Genome-wide DNA methylation analysis in the offspring skeletal muscle revealed 16 DMRs in P-HF-Sed versus NC-Sed and 29 DMRs in P-HF-Sed versus P-HF-Ex, with only one DMR in common (Fig. 7F). In addition, there were 13 DMRs between P-HF-Ex and NC-Sed offspring with 5 also present between P-HF-Sed and P-HF-Ex. Pathway enrichment analysis for promoter methylation revealed a downregulation of pathways involved in “glycogen synthesis” and “glycogen breakdown” in P-HF-Ex versus P-HF-Sed (Fig. 7G). These may suggest a transition toward reduced glycolytic metabolism in the offspring by maternal exercise. Unlike findings in maternal HF study, neither paternal obesity nor maternal exercise impacted methylation of the Pgc-1α promoter at CpG -260, regardless of sex (Fig. 8, A, C, and E).

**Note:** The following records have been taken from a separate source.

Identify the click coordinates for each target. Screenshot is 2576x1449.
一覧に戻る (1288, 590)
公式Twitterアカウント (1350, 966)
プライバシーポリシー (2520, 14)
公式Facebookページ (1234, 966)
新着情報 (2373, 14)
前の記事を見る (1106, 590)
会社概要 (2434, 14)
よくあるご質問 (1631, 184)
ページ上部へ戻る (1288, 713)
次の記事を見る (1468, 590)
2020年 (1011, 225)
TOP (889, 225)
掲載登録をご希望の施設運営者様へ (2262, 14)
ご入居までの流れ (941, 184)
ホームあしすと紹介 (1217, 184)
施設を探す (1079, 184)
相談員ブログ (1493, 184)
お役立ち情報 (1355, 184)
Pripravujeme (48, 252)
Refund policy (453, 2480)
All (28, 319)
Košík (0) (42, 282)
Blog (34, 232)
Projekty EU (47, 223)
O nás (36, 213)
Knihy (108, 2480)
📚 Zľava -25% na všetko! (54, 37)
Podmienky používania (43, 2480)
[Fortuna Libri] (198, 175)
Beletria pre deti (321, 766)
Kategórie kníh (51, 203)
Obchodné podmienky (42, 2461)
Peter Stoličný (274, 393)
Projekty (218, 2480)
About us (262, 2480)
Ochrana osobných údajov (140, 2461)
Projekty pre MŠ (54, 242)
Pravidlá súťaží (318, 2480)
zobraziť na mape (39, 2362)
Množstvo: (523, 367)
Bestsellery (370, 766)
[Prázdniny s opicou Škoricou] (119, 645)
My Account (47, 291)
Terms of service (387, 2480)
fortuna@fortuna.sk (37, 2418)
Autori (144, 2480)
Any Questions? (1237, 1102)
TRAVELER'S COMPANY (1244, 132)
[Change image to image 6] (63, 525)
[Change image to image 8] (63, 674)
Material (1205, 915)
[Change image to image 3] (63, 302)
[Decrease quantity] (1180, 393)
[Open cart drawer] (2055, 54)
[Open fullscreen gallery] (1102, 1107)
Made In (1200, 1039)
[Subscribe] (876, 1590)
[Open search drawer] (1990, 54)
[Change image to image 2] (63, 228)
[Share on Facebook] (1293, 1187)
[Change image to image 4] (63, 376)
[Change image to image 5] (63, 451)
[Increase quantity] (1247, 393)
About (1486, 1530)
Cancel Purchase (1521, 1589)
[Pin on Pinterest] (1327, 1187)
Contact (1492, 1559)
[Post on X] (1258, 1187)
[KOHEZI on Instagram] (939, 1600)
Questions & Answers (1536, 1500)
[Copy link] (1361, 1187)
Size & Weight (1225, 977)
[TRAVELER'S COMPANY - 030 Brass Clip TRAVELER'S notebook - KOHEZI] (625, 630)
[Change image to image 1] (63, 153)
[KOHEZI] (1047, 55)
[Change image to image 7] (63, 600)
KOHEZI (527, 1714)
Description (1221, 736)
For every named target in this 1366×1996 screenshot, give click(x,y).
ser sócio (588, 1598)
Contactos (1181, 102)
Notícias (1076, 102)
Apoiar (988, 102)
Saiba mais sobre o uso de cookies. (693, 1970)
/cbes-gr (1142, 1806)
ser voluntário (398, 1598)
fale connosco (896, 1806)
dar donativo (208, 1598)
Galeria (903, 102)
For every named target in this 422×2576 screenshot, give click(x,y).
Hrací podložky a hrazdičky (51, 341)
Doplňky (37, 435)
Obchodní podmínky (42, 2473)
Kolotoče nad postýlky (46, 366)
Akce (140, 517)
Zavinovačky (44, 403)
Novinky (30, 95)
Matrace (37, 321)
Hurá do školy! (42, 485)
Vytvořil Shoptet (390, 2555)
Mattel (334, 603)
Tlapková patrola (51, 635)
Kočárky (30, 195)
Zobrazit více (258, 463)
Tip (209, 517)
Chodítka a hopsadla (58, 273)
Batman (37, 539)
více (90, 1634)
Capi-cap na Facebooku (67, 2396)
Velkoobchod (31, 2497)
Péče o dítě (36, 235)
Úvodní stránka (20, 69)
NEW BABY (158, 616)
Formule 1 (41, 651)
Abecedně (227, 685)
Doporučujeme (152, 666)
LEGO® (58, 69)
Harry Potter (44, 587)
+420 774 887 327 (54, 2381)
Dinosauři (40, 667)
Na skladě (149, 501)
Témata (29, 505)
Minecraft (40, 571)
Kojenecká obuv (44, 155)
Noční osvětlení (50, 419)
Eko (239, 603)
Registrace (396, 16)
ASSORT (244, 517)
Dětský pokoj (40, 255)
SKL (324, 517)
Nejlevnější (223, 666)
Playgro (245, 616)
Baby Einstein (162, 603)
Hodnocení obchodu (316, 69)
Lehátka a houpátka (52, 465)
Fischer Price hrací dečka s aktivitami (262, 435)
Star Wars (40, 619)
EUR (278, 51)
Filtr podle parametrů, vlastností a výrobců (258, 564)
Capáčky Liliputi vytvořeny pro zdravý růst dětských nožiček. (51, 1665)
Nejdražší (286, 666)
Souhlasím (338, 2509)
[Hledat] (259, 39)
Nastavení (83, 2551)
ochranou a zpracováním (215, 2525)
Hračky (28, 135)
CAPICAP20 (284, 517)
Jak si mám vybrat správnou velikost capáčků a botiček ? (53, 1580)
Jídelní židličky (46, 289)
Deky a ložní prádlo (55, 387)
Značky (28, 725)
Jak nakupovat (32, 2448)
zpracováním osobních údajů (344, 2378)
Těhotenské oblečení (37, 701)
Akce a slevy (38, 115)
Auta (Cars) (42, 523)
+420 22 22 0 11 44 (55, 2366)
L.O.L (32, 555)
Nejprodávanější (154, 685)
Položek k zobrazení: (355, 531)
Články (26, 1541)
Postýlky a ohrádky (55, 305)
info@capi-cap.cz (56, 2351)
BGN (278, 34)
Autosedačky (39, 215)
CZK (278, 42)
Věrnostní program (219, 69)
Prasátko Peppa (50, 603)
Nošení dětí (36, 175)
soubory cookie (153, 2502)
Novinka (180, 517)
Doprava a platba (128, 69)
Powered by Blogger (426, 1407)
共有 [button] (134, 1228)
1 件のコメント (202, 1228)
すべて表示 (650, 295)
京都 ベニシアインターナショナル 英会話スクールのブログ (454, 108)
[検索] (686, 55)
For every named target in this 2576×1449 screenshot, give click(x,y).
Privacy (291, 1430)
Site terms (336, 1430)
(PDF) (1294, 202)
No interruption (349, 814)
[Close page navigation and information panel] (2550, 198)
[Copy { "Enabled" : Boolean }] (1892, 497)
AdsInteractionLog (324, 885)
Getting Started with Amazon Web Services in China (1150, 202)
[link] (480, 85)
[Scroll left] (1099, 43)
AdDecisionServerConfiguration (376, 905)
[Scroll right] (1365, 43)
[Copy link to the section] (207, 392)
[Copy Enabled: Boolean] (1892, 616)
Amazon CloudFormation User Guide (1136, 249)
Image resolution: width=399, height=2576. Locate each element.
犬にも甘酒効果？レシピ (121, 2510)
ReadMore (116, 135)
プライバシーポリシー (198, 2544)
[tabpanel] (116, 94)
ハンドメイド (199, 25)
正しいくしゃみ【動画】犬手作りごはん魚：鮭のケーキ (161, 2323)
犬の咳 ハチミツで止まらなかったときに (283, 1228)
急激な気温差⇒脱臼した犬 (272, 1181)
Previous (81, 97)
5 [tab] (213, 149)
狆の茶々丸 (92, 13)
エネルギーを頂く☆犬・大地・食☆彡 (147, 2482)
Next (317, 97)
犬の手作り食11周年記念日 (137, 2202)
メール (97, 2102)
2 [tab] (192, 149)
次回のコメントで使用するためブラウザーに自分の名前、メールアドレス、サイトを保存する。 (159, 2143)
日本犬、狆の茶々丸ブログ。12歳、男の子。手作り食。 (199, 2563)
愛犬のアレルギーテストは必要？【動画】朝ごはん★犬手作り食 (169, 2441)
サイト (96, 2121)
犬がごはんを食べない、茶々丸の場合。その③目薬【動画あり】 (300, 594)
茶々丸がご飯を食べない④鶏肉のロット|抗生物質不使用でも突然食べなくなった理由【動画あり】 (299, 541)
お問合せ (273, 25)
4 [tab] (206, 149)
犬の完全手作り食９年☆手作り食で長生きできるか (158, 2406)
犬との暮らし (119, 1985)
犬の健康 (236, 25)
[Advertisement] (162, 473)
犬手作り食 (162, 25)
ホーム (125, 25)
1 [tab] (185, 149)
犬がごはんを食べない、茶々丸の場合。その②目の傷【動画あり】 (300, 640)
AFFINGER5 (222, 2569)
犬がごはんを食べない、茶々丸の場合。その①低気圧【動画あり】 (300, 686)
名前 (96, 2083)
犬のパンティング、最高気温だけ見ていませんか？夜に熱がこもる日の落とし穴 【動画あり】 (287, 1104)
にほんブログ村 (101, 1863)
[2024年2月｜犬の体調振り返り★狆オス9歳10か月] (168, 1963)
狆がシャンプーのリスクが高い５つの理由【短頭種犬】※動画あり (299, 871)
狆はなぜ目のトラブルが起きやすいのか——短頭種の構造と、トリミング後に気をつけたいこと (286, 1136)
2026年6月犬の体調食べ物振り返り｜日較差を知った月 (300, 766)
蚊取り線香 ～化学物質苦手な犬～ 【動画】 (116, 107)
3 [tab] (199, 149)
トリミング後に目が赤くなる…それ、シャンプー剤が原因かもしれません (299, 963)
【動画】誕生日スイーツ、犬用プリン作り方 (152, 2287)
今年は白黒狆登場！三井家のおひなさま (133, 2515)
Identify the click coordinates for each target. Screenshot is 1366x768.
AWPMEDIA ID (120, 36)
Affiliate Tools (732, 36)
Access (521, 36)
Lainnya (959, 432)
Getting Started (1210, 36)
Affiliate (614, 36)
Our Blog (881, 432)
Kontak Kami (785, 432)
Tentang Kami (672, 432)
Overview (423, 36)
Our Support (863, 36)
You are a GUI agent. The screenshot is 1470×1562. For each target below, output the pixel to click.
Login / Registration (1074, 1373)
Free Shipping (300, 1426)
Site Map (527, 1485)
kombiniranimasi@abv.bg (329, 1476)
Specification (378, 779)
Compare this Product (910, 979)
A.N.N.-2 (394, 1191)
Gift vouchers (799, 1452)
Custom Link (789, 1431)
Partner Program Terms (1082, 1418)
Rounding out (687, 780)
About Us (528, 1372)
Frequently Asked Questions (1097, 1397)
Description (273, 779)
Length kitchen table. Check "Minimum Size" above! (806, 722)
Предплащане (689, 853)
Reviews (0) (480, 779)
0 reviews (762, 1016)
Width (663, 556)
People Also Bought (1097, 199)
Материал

Pgc-1α gene expression was not altered by paternal HF compared with NC-Sed; however, maternal exercise significantly increased expression when sexes were combined (P-HF-Sed versus P-HF-Ex; Fig. 8B). This effect held true in male offspring, and a similar, but not statistically significant pattern, was observed in female offspring (Fig. 8, D and F). There were no significant differences in Cox4 or Glut4 mRNA expression between groups regardless of sex (Fig. 8, B, D, and F). The findings suggest that although male offspring are more vulnerable, paternal obesity is less potent in causing age-related metabolic impairment in adult mouse offspring. A different epigenetic mechanism(s) from that of maternal obesity may be involved.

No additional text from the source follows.